From the Churches of Christ to the One Church

Rachelle Parker
January 3, 2017 19 Comments

My two younger sisters and I were raised in Springfield, MO by parents who valued faith, family, and friendships, and who served the community. We attended Sunday morning, Sunday evening, and Wednesday night services in a large, active Churches of Christ congregation. Our social as well as religious life revolved around this church.

The Churches of Christ are part of the Restoration Movement that began in the early 19th century, which sought to move away from denominationalism and to be like the early Church as seen in the Bible. In this Bible-only environment, I often heard the refrain, “We speak where the Bible speaks and are silent where the Bible is silent.” For instance, it was argued that musical instruments are not mentioned in the New Testament as being used in worship, so we should sing a cappella. Some members would go so far as to say that those who worship with instruments are in danger of losing their salvation. Even as a child I had difficulty with this idea. I couldn’t understand why God would command the Israelites to worship Him with instruments and then forbid it when Christ arrived. Had God changed?

Baptism in the Churches of Christ is by immersion, for the forgiveness of sins. There were, however, some doctrinal inconsistencies. Some members would say those not baptized would not be saved, while others were less certain. The Bible did not appear to be completely clear on the matter. And in fact, I was baptized twice — a fairly common practice among the Churches of Christ. I was initially baptized at ten years old. Later, when I had arrived at a deeper level of conversion, I was baptized again. Later still, this practice helped me to accept the Catholic Sacrament of Reconciliation. I certainly always needed to feel forgiven.
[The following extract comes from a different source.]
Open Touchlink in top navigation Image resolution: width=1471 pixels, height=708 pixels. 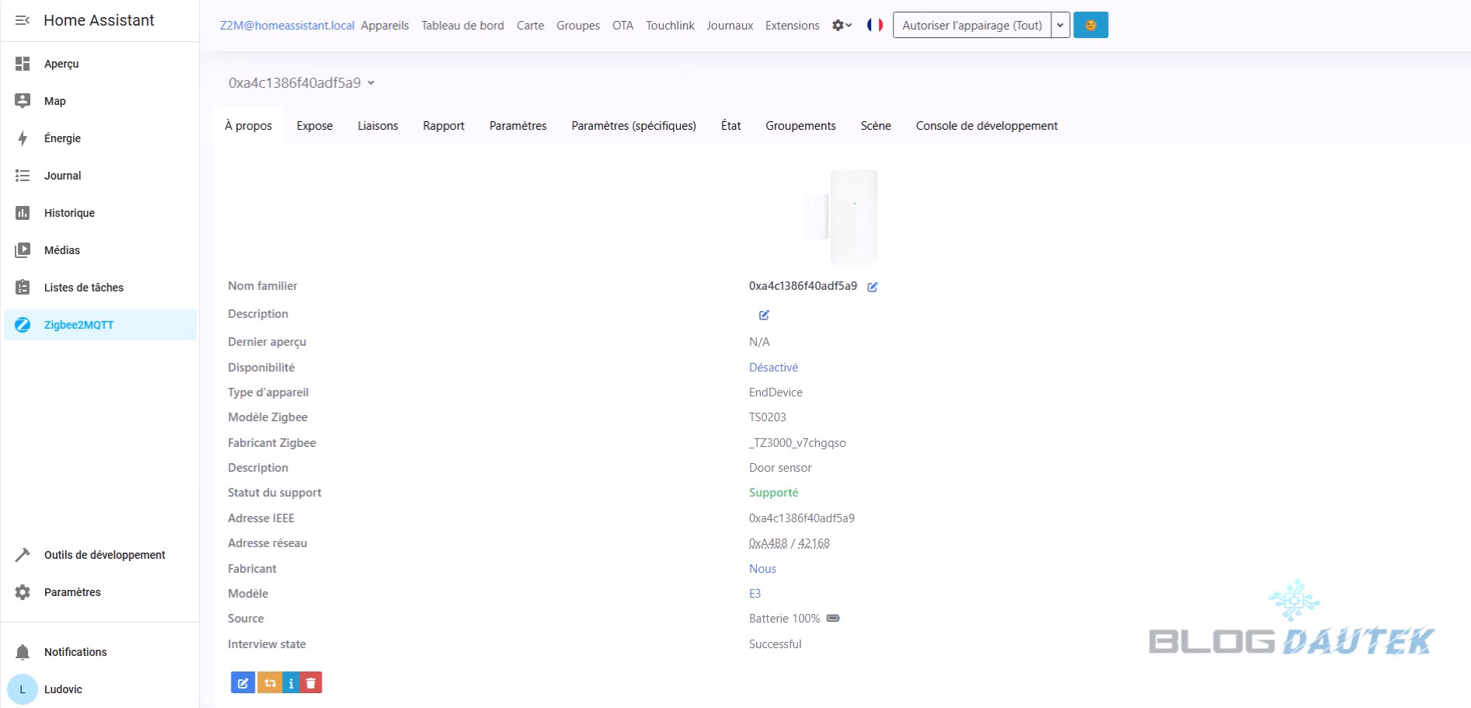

The Churches of Christ also observe the Lord’s Supper weekly, with only the baptized partaking. This is understood as a commandment from Christ, though the elements were considered only a symbol of His Body and Blood. I was not aware of any other interpretations of this practice until I began studying the Catholic Faith as an adult.
I attended a university affiliated with the Churches of Christ. After college, I began to attend another Churches of Christ congregation, where we occasionally used musical instruments and partnered with other denominations for worship. I also went to non-denominational worship services from time to time, while coming to the conclusion that generally Christians believe the same things. However, even as I branched out, adopting the “invisible Church” of all believers concept, I remained most comfortable with the Churches of Christ.
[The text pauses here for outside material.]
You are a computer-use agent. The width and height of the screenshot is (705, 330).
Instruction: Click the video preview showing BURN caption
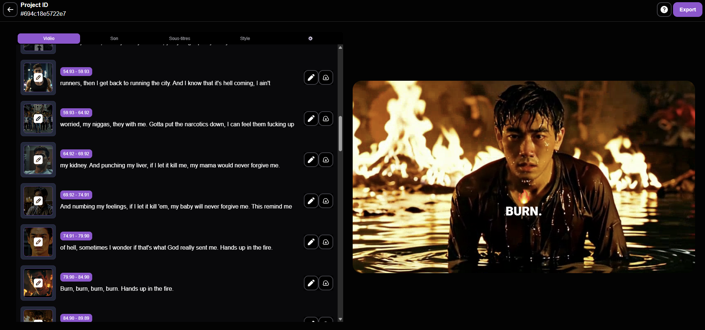tap(524, 177)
I met my husband — or rather, met him again — at our ten year high school reunion in 2005. We began a long distance relationship shortly after the reunion, since I was living in Nashville, TN and he was in Cleveland, OH.

One of our first conversations was about faith. Will had been raised Catholic but had not been attending Mass regularly. I wasn’t deterred by the difference in our traditions; that, I felt, could be overcome.
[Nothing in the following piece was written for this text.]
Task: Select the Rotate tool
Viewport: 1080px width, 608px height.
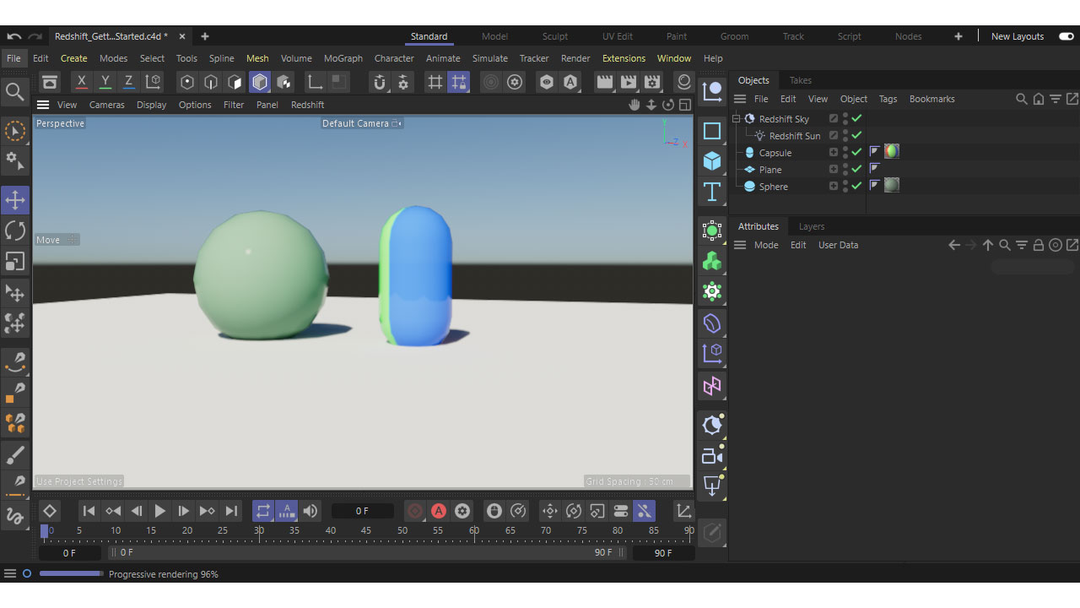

He told me that he was a Christian and that his faith was important to him. I trusted that God had placed us together and that He would lead us forward according to His will. However, our faith differences became a source of concern as our relationship grew more serious and talk of marriage ensued. My primary worry was that he would regret or even resent that he had not married a Catholic woman. He eased my mind and told me that he didn’t know what the future would bring for us regarding church, but he knew that he loved God, and he loved me, and that everything would work out. After that, I let go of my fear and prayerfully trusted in God’s plan. We were married on September 15, 2007 in my childhood Church of Christ congregation.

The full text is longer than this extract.